A recent study shows that blocking specific epigenetic proteins can impose long-lasting repression on oncogenes, effectively shutting off the genetic programs that drive some cancers. The work, carried out by research teams in collaboration between Australian and U.S. institutions, identifies regulatory proteins — the molecular machinery that controls chromatin and gene expression — as lever points that, when perturbed, can push cancer-associated genes into a stably inactive state.

How the approach works

• Epigenetic proteins modify DNA-packaging structures and recruit complexes that permit or block transcription.
• Interfering with those proteins changes the chemical marks and structural context around target genes, making them inaccessible to the transcriptional machinery.
• In some cases, these changes persist after treatment ends, producing durable suppression rather than a transient effect.

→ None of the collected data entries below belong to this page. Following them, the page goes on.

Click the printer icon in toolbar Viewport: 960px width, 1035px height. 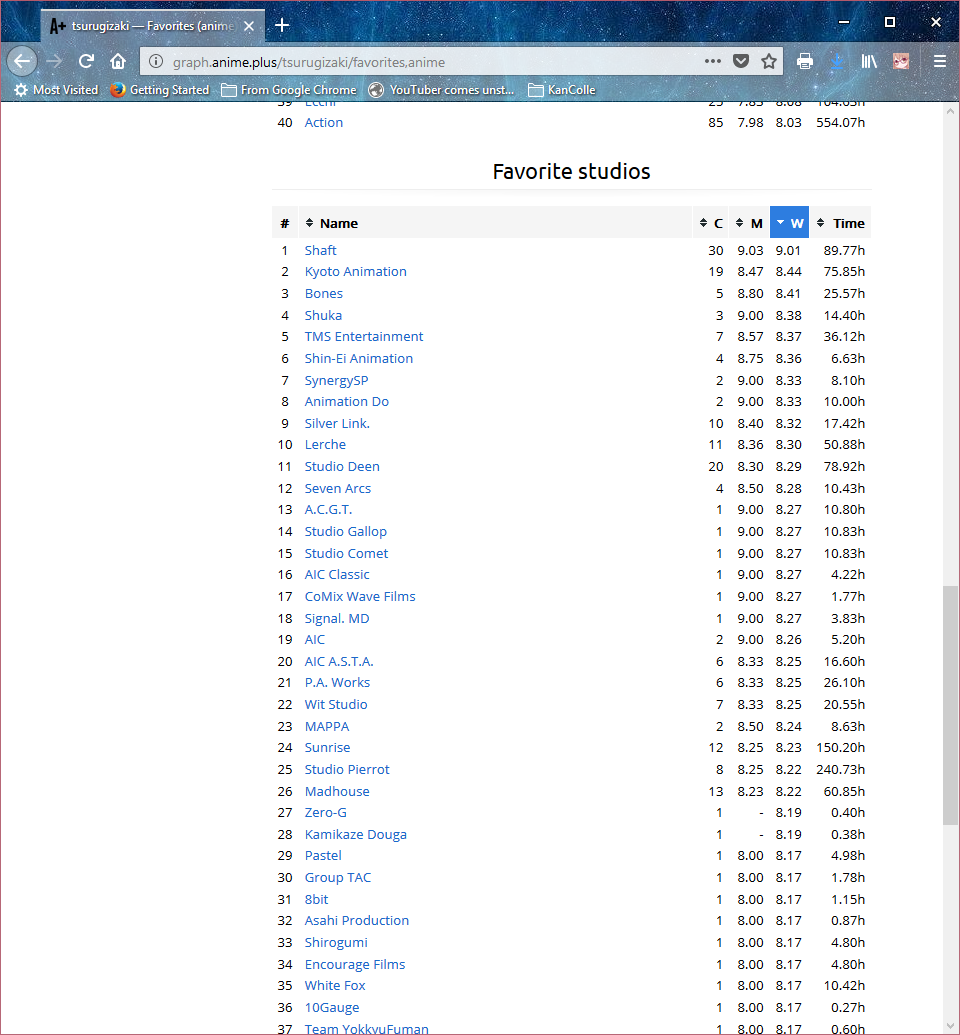pyautogui.click(x=805, y=61)
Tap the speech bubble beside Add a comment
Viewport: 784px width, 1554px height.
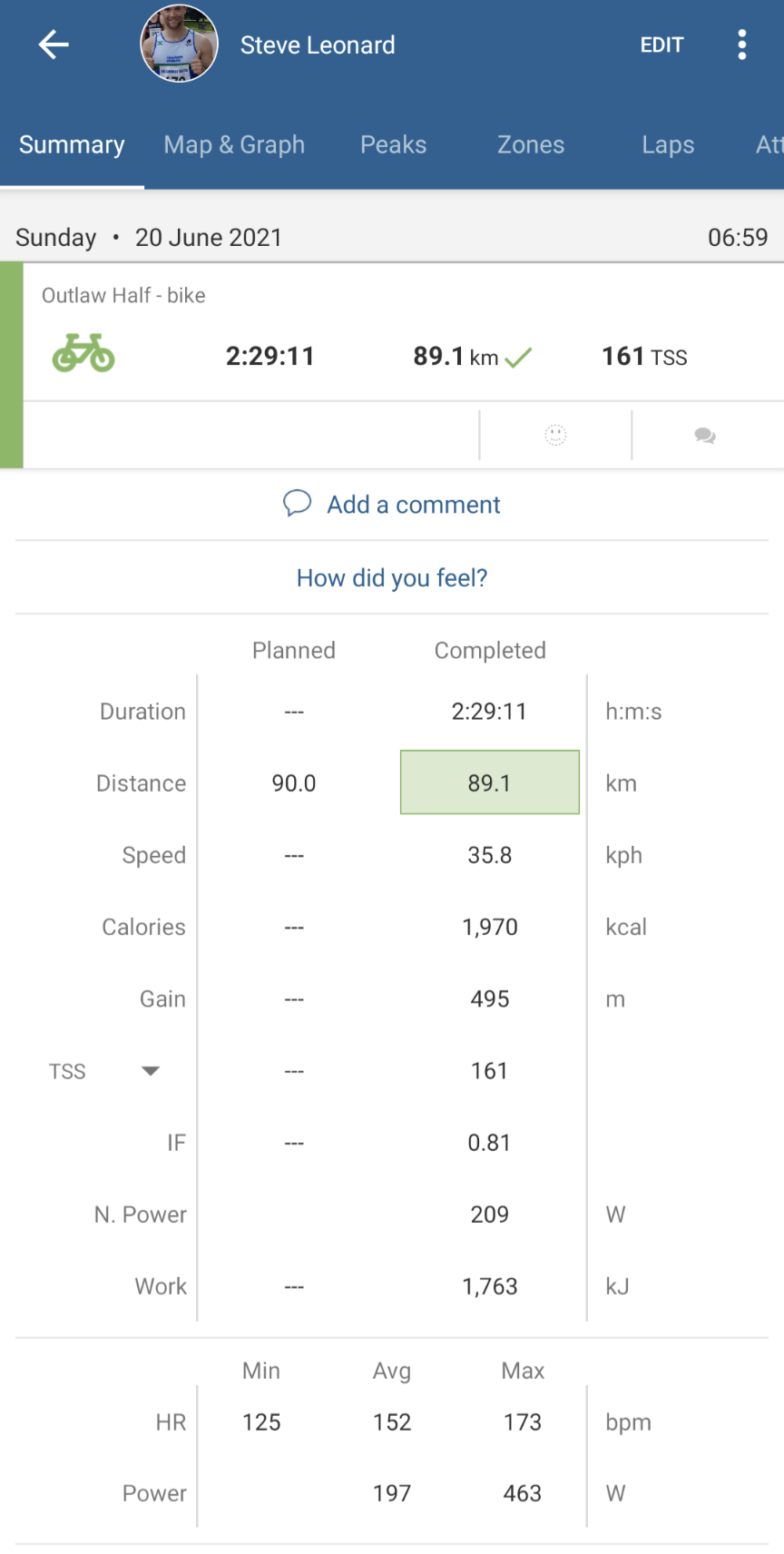pyautogui.click(x=298, y=503)
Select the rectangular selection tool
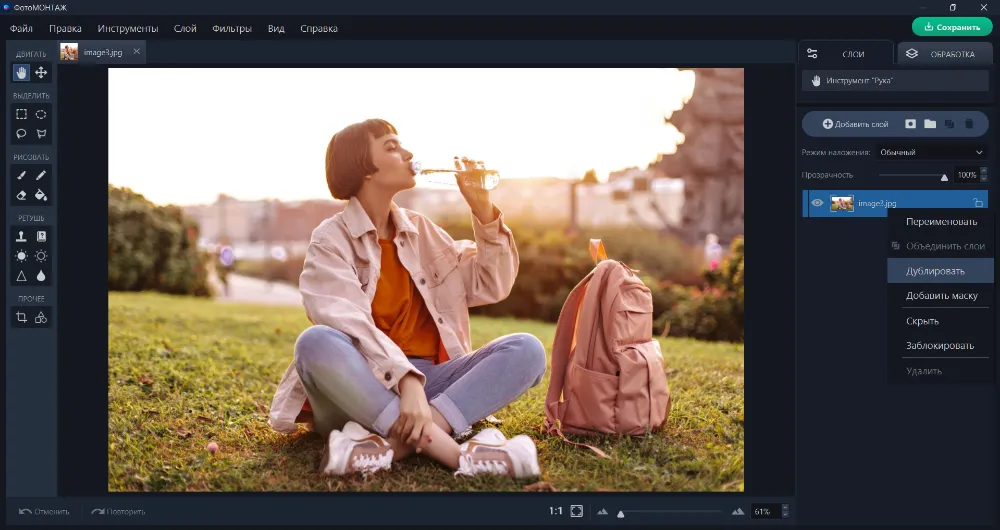This screenshot has height=530, width=1000. click(x=21, y=114)
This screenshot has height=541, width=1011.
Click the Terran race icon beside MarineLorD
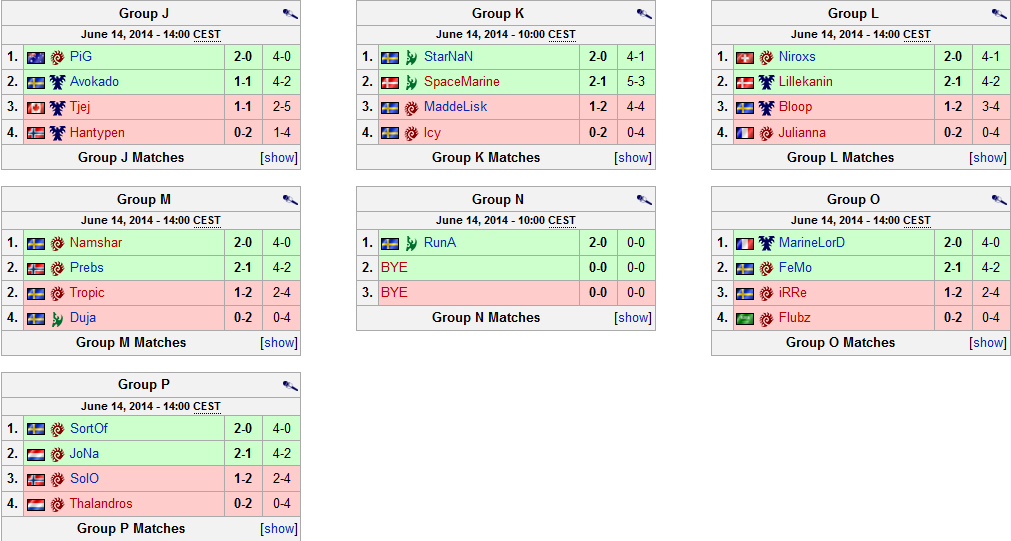[x=766, y=243]
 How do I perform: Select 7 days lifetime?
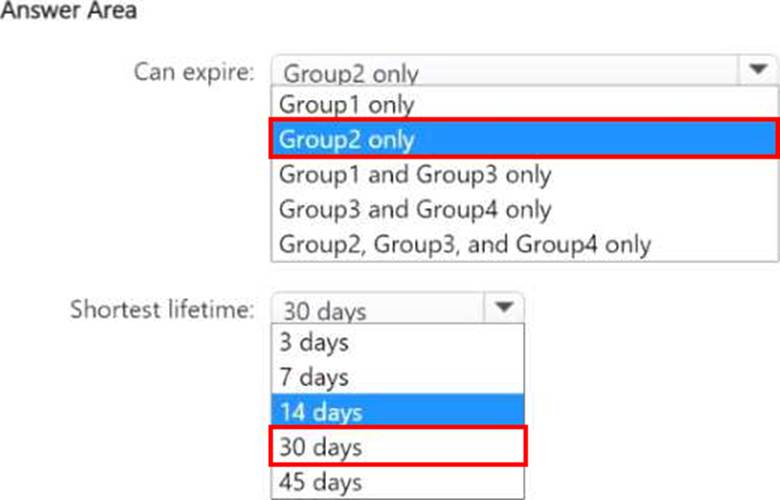tap(397, 377)
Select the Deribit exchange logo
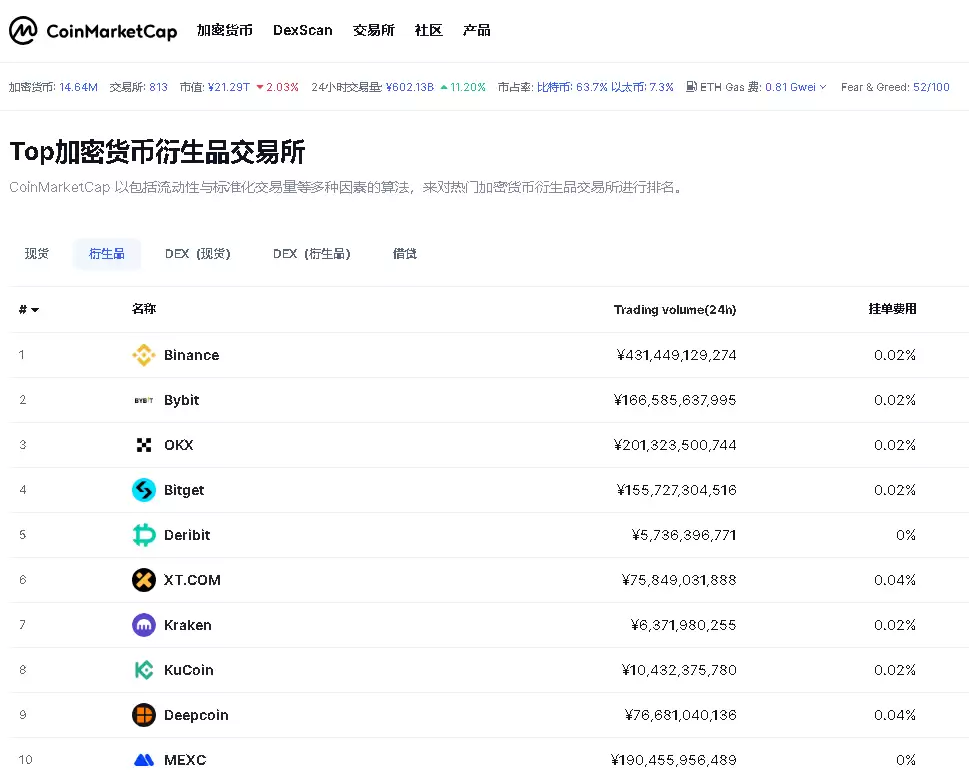Screen dimensions: 969x781 (x=144, y=535)
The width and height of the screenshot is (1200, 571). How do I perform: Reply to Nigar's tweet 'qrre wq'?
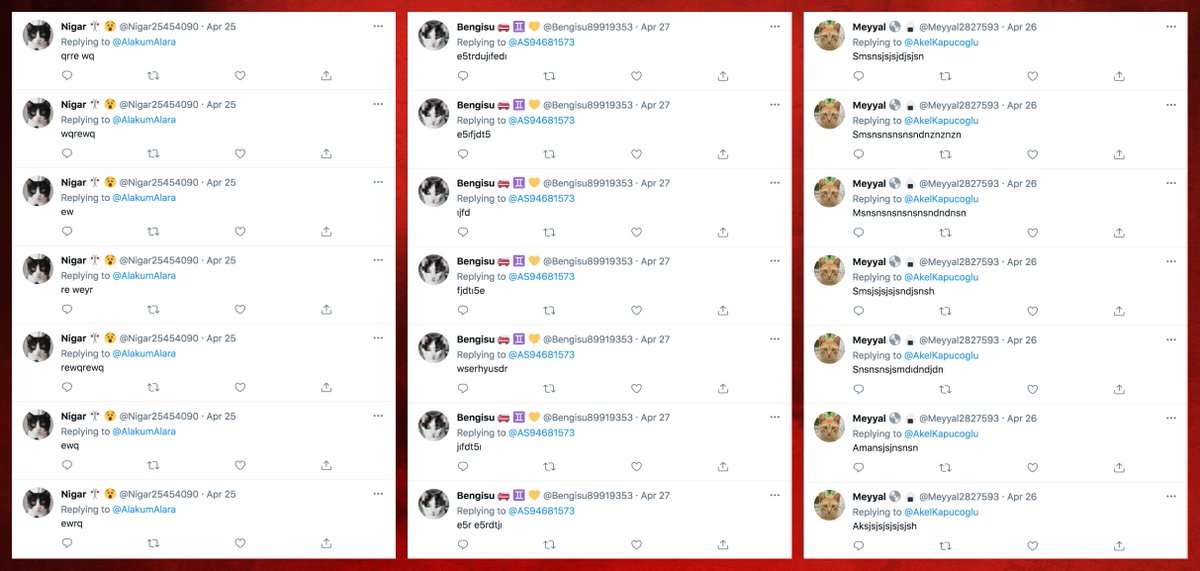point(67,75)
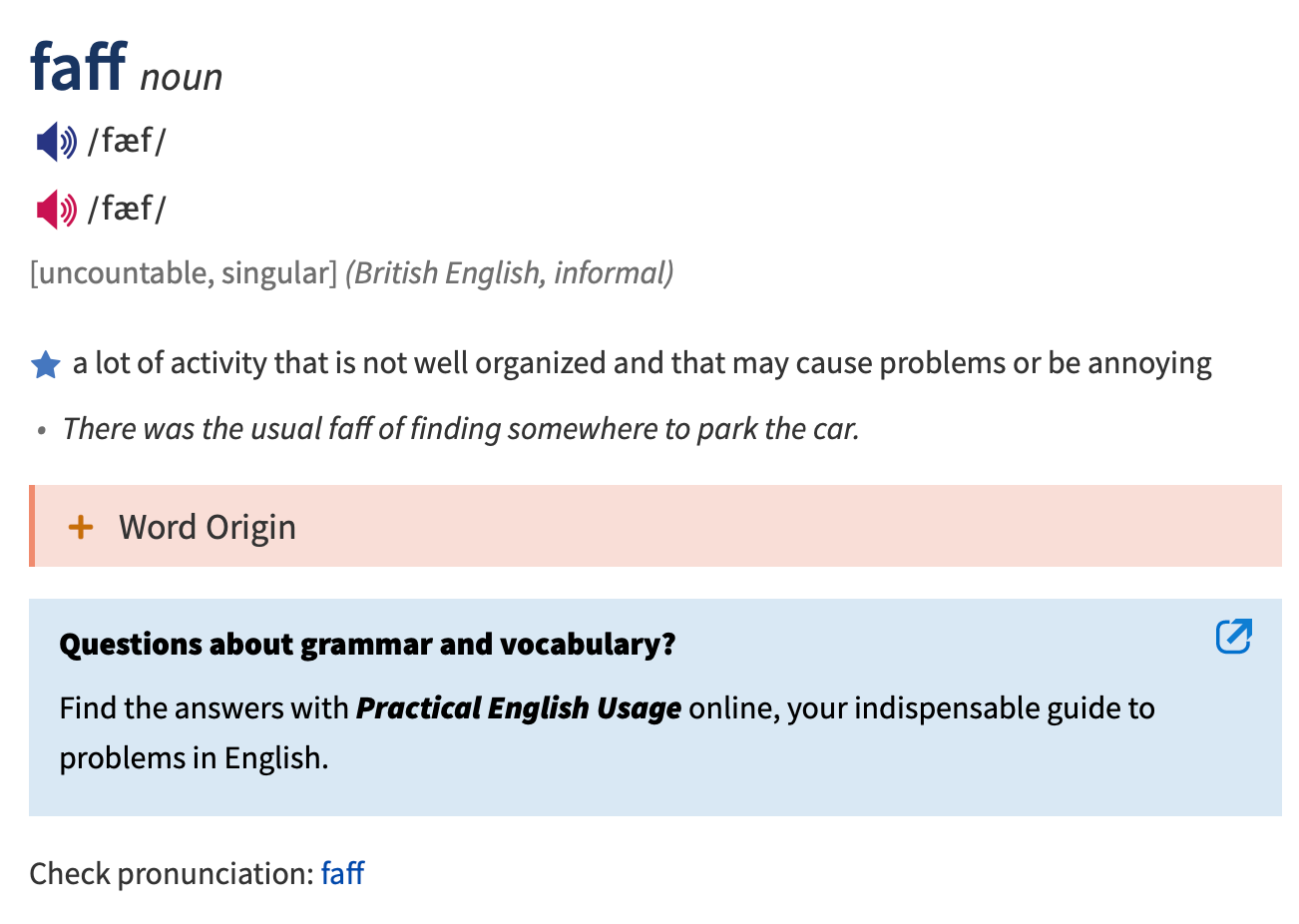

Why this could change treatment

Switching off driver genes at the epigenetic level offers the promise of therapies that do more than temporarily shrink tumors: they aim to reprogram cancer cells into a less aggressive state or render them unable to express the genes they need to survive. That could reduce the need for continuous dosing and limit some resistance pathways driven by genetic mutation.

Remaining questions

• It’s still unclear which cancer types and genetic contexts will benefit most, and how durable effects will be in patients versus cell or animal models.
• Delivery, safety, and unintended effects on normal cells must be thoroughly evaluated; epigenetic regulators often play roles across tissues.

Researchers see this as a promising translational route: the next steps are to refine targets, develop precise inhibitors or degraders, and test efficacy and safety in clinical settings.